How is The Hermitage Program Helping You?

When a patient and his family approach me for the treatment, they are often confused with the amount of time required for the entire process and end up getting more hopeless than hopeful. After a few family sessions, they can comprehend if not accept the gravity of the situation and that in itself gets the ball rolling. 

WHY A 100-DAY REHABILITATION PROGRAM?

This question is raised so many times in my professional setting that I have lost count. Families come to me with the hope that I can fully transform their loved one with some magical wand and change the way he has behaved throughout his life. While some part of it is true, some of it isn’t. 

They are not able to understand why after detox, patients need a long-term rehabilitation program and I do not blame them. If I were at their place, I would have the same questions. 

The most common of which is “Why does my patient need rehab when he has been detoxified? Now, that his body is clear, we are sure he won’t do it again. Won’t he?” 

And though I would like to not shatter this hope of the family, I can not let them stay oblivious to the fact that their patient indeed is suffering from a disorder that requires complete treatment for the best results.

What Happens When Patient is Admitted For Long- Term Treatment Plan?

When the patient undergoes detox, it is just a very basic step to manage his physical withdrawals. Think of it like a plaster around a broken leg, it will keep the patient in a stasis but once the plaster is removed, he has to occupy his leg with various exercises to make it completely functional. Similarly, a structured rehabilitative program is required to train the brain of a patient how to behave, act, think and feel like a functional human being whose solution to every problem is not drugs or alcohol. 

How Does This Work?

Recovery Program

Scientifically speaking, our brain is ever-evolving. It keeps on learning new behaviours every day. While the patient has been in a state of continuous psychological pain of taking or not taking drugs, his brain has learned this behaviour and learned how to control his emotions to achieve the end it most deeply desires; getting high. 

On the other hand, my patient who is struggling with keeping his addictive behaviour patterns in check with his willpower, goes into the turmoil of excruciating pain guilt and shame once his brain overpowers him and hence, the cycle continues. 

He promises he will not do it again but can not help it, because his brain has learned this.

This is where my treatment program enters.
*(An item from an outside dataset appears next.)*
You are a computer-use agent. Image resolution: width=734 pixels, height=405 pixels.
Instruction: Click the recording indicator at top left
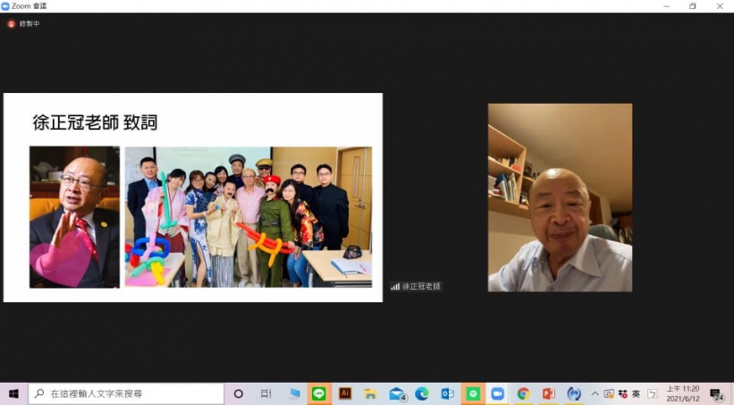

Once, I have a patient under the care of my treatment team and I, we’ll start exploring his psychological well-being, his underlying issues, triggers, and family history that can help us navigate our way through which our dearly beloved patient has lost his path. Once all is clear, with the help of counselling, medications and therapies, we help him develop skills and new coping strategies. 

Let me tell you this very honestly, breaking old behaviour patterns and creating new structural patterns is not easy, especially when both the patient and his family are in a state of denial. 

We have to break every single one of fixed belief systems establish new ones and keep on helping our patients and family to repeat these behaviours until they come as naturally as breathing. 

This is what the world refers to as “Neural plasticity”. 

Why Follow-ups After Completing the Program?

Another question that frequently arises is why are regular follow-ups required. If the patient has completed his recovery program and is keeping well, then why is it that the patient needs to come every once in a while to meet the treating team? 

The answer to this is quite simple, to refresh what has been learnt so that it is not forgotten or overwhelmed by previously learnt behaviour patterns. 

Generally, when a patient comes to me, he has had a history of drug or alcohol abuse for more than 10 years. Now think of it, if on average, let’s say, a patient is five years late to treatment, that makes it up to 1825 days. 

Do you think only 100 days of training would beat it?

These behaviors are so engrained in our being that we act upon them unconsciously and therefore require practice to make them perfect. 

Addiction is neither a habit nor it can be changed overnight. Addiction is a disease and it requires as much help as one can get.